Un "délais" avant un appel ?
La décision du juge Kacsmaryk ne s'appliquera de toute façon pas avant une semaine, le magistrat ayant choisi de laisser le temps au gouvernement fédéral de faire appel. Ce qui ne devrait pas tarder.
"Le ministère de la Justice est en profond désaccord" avec la décision, "il fera appel (...) et demandera un sursis en attendant", a déclaré le ministre Merrick Garland dans un communiqué.
Dans son jugement de 67 pages, le juge Kacsmaryk valide la plupart des arguments figurant dans la plainte déposée en novembre par une coalition de médecins et d'organisations hostiles à l'avortement contre l'Agence américaine du médicament (FDA). Comme eux, il reprend des études sur les risques imputés à la pilule abortive, bien qu'ils soient jugés négligeables par la majorité de la communauté scientifique. Il accuse également la FDA de ne pas avoir respecté ses procédures afin de répondre à un objectif politique.

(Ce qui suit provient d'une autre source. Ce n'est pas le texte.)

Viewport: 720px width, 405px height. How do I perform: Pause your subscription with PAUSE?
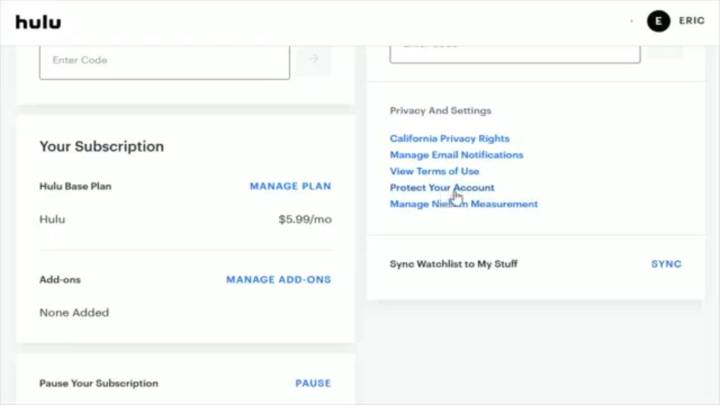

"Il y a des preuves indiquant que la FDA a fait face à d'intenses pressions politiques pour renoncer à ses précautions de sécurité afin de promouvoir l'objectif politique d'élargir l'accès à l'avortement", écrit-il notamment.
Une décision "combattue" par Biden
Dans un communiqué diffusé par la Maison Blanche, le président américain Joe Biden a qualifié cette décision de tentative "sans précédent de priver les femmes de libertés fondamentales".

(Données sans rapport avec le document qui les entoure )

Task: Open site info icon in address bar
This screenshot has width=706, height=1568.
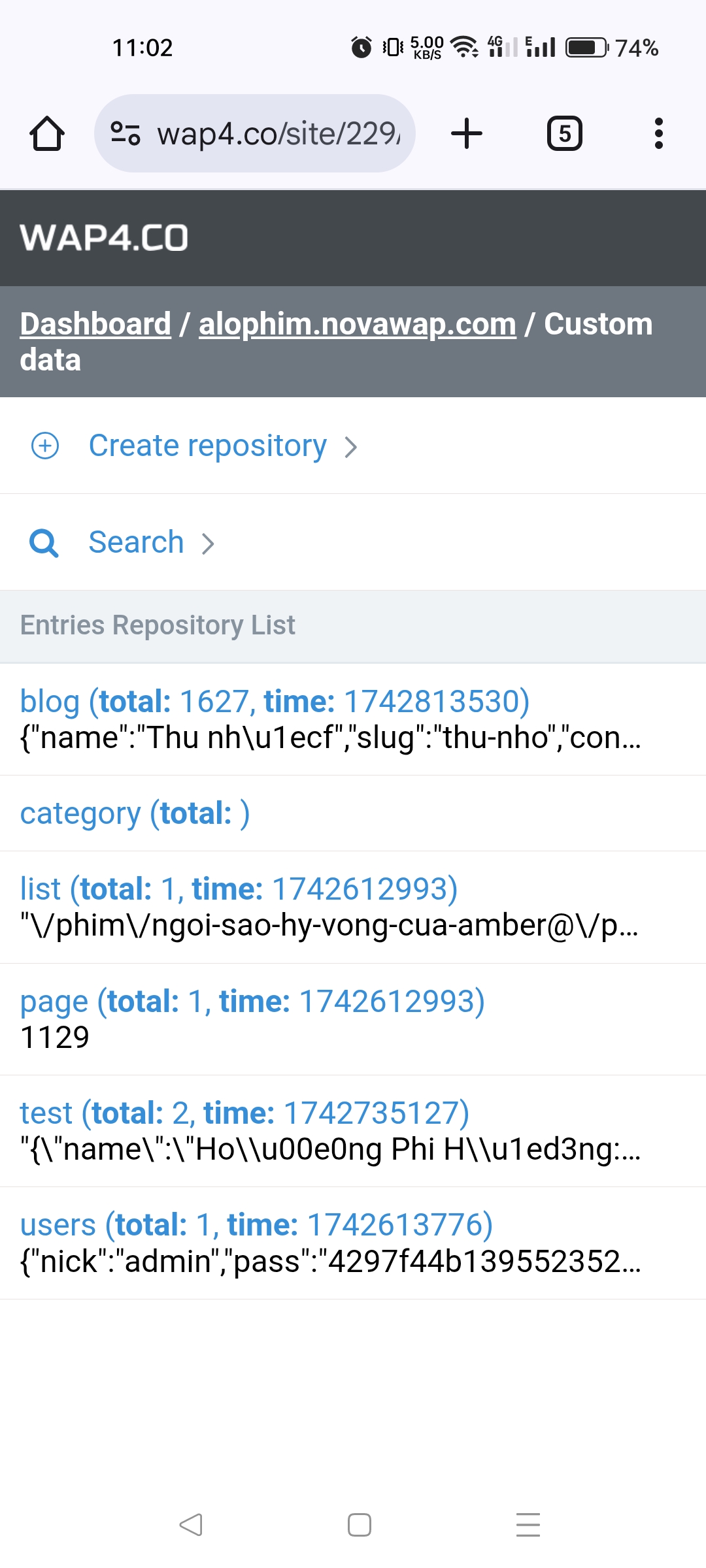Action: [125, 133]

"Mon administration va combattre cette décision", a-t-il martelé.
La vice-président Kamala Harris tient la même ligne: celle du choix des femmes de disposer librement de leur corps. Elle fustige "une décision sans précédent qui menace les droits des femmes dans tout le pays".

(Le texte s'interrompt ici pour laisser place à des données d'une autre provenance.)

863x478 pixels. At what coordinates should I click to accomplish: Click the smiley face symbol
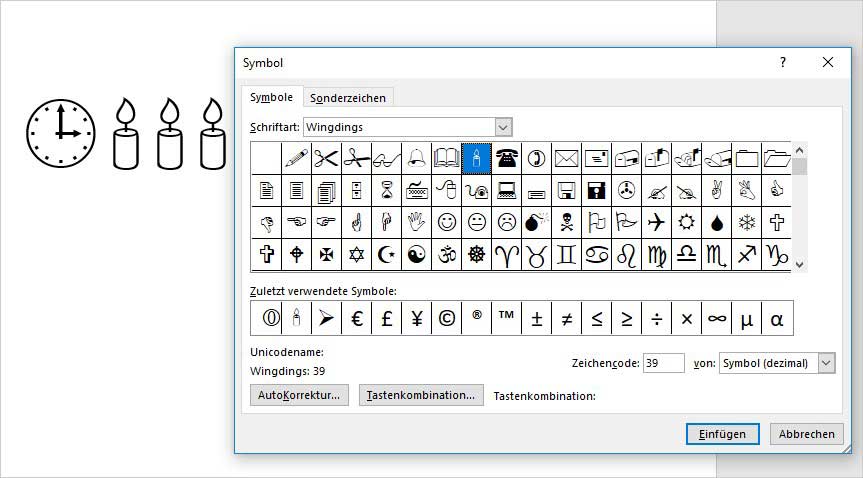[x=447, y=222]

"Avec le président, nous allons tout faire pour nous tenir aux côtés des femmes des Etats Unis, et faire tout notre possible pour nous assurer que les femmes puissent choisir ce qui est le mieux pour leur santé et leur santé sexuelle, et que la politique ne décide pas à leur place", ajoute-t-elle
"Du jamais-vu" pour le planning familial
"C'est du jamais-vu et profondément préjudiciable", a commenté la puissante organisation de planning familial Planned Parenthood, qui gère de nombreuses cliniques pratiquant des IVG dans le pays.
"Nous devrions tous être révoltés qu'un juge puisse unilatéralement rejeter les preuves médicales" pour contredire la FDA, a ajouté sa présidente Alexis McGill Johnson, en soulignant que cette décision pourrait avoir des conséquences "bien au-delà de l'avortement".
Les élus démocrates du Congrès ont pour leur part concentré leurs critiques sur le juge Kacsmaryk: "un juge extrémiste" pour leur ancienne cheffe à la Chambre des représentants Nancy Pelosi, un "juge voyou" pour son successeur Hakeem Jeffries.
Un juge conservateur
Nommé par Donald Trump, Matthew Kacsmaryk fut juriste pour une organisation chrétienne avant de prendre ses fonctions à Amarillo, au Texas, où il est le seul juge fédéral. En déposant plainte dans cette ville, les opposants à l'avortement étaient certains que le dossier lui reviendrait. Vendredi, ils n'ont pas dissimulé leur joie.
Le groupe SBA Prolife America a salué "une victoire pour la santé et la sécurité des femmes et des filles". Sa directrice des affaires politiques Katie Glenn a précisé "analyser de près" le second jugement, "mais nous avons bon espoir que le mépris dangereux pour la vie des femmes affiché depuis deux décennies par la FDA soit bientôt corrigé".
Même si la justice suspendait in fine l'autorisation de la FDA, il faudrait sans doute plusieurs mois avant que sa décision ne s'applique. Selon des experts en droit de la santé, le régulateur du médicament doit respecter une procédure stricte avant de retirer l'autorisation d'un produit. Les femmes et les médecins pourraient aussi se rabattre sur une seconde pilule, le misoprostol, dont l'usage se combine aujourd'hui avec la mifépristone pour une plus grande efficacité et moins de douleurs.